The moves reflected the growing gulf between the Communists, once Russia's dominant political movement, and the centrists who comprise President Vladimir Putin's power base - and who have been chipping away steadily at the Communists' lingering influence over policy.
Shortly after the December 1999 elections that gave them a solid parliamentary majority, the centrists concluded a deal with the Communists to allow them to hold onto many leading positions in the lower house of parliament, the State Duma.

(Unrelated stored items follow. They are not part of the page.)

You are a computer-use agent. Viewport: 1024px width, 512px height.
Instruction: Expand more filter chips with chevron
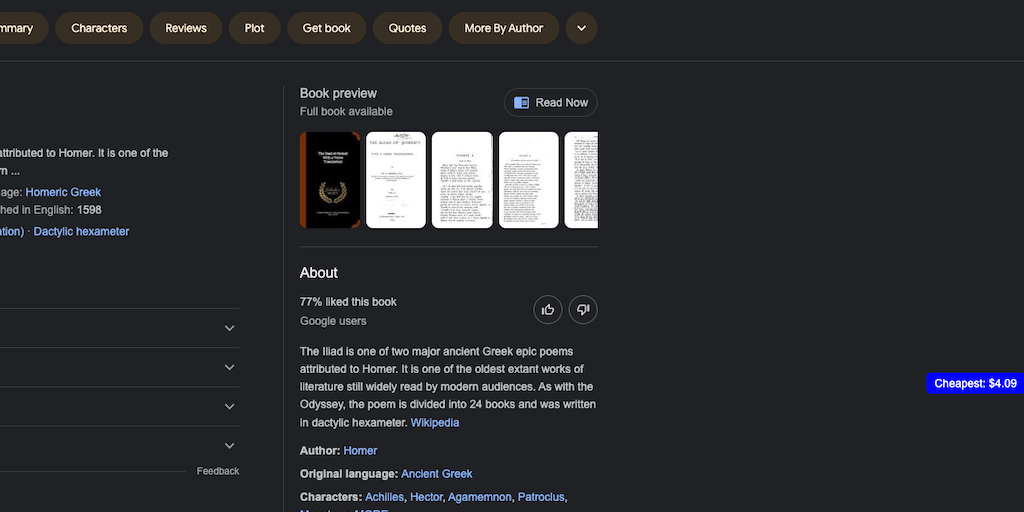[581, 28]
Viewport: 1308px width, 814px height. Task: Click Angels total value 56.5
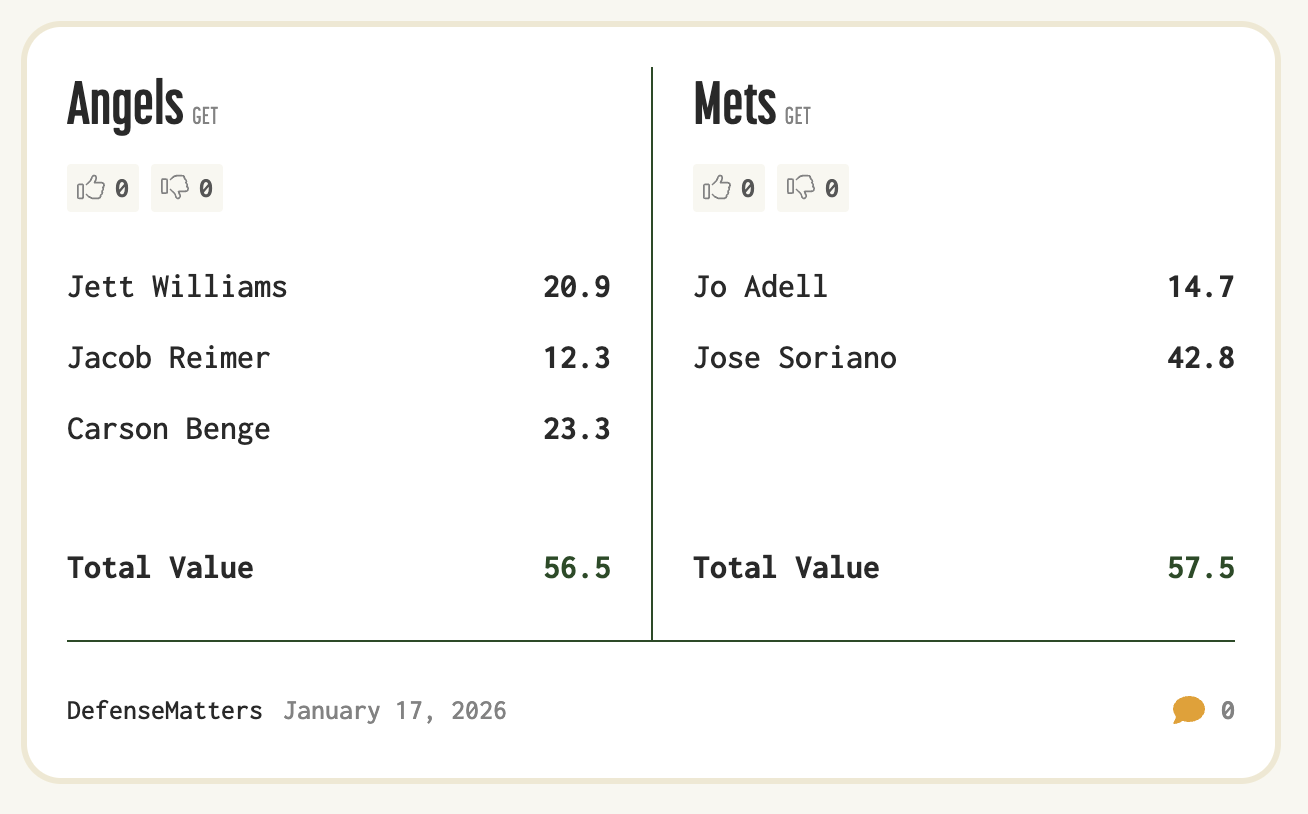pos(577,568)
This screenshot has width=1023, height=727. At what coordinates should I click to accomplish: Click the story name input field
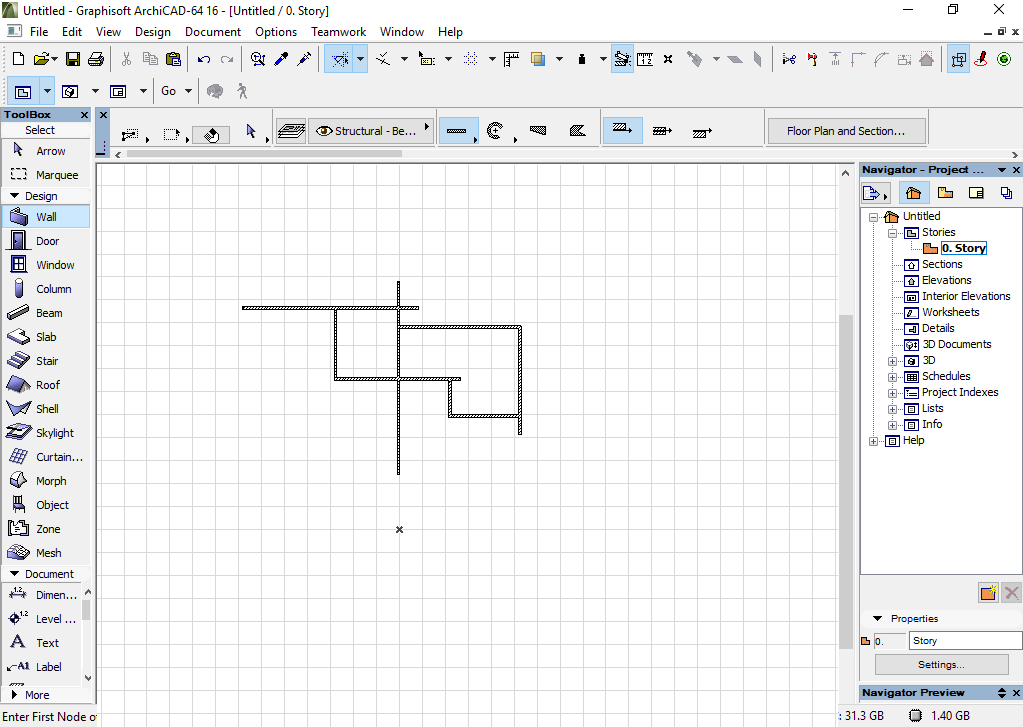pos(965,641)
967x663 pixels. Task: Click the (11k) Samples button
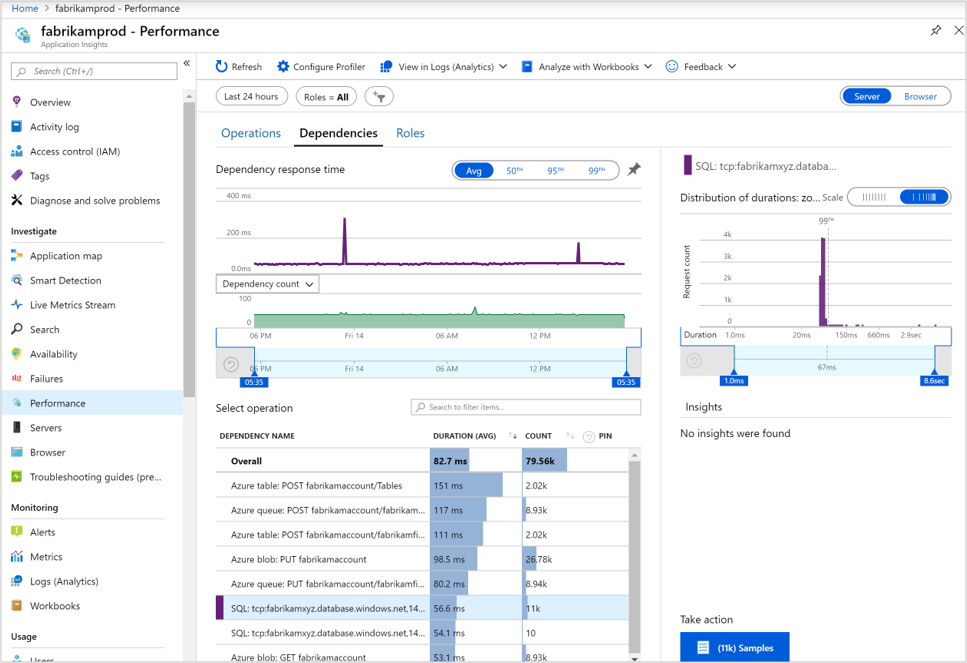[x=734, y=648]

But earlier this spring, the Duma leadership reshuffled committee chairs, leaving the Communists with just two of the nine posts they had held. Last month, at party chief Gennady Zyuganov's urging, the party voted for speaker Gennady Seleznyov and the two remaining Communist heads of committee to resign.
But Seleznyov, cultural committee chief Nikolai Gubenko and Svetlana Goryacheva, the head of the State Duma's committee on women, families and youth, all refused to give up their posts. All three were voted out of the party Saturday at a closed plenum.
Zyuganov accused the trio of "choosing ... the path that was proposed to them by the right wing and centrists," the ITAR-Tass news agency reported.
"Our colleagues did not have the sufficient will or responsibility to make the decision that was necessary for the party and the country."
Seleznyov said he would not join another party - and he showed no intention of stepping down from the speaker's post. Putin has supported that decision, according to Russian media.
"I considered and I still consider that a big mistake was made, maybe to some extent a tragic one," Seleznyov said after the party vote Saturday. "I will be independent now and will continue to help ordinary communists."
Zyuganov denied rumors of a looming split.
"I declare one more time that the party is indivisible. There will be no split," he told reporters.
Like other political parties in Russia, the Communists long refrained from criticizing Putin, and they have supported many of the government's initiatives in the legislature. But they have recently stepped up their opposition, casting themselves as champions of a strong Russia.
Zyuganov said that the plenum had adopted a declaration on national security, including the dismissal of the arms reduction treaty signed Friday as "a full, unconditional capitulation by Russia," ITAR-Tass reported. He said that the document called for preparations for a vote of no-confidence in the government.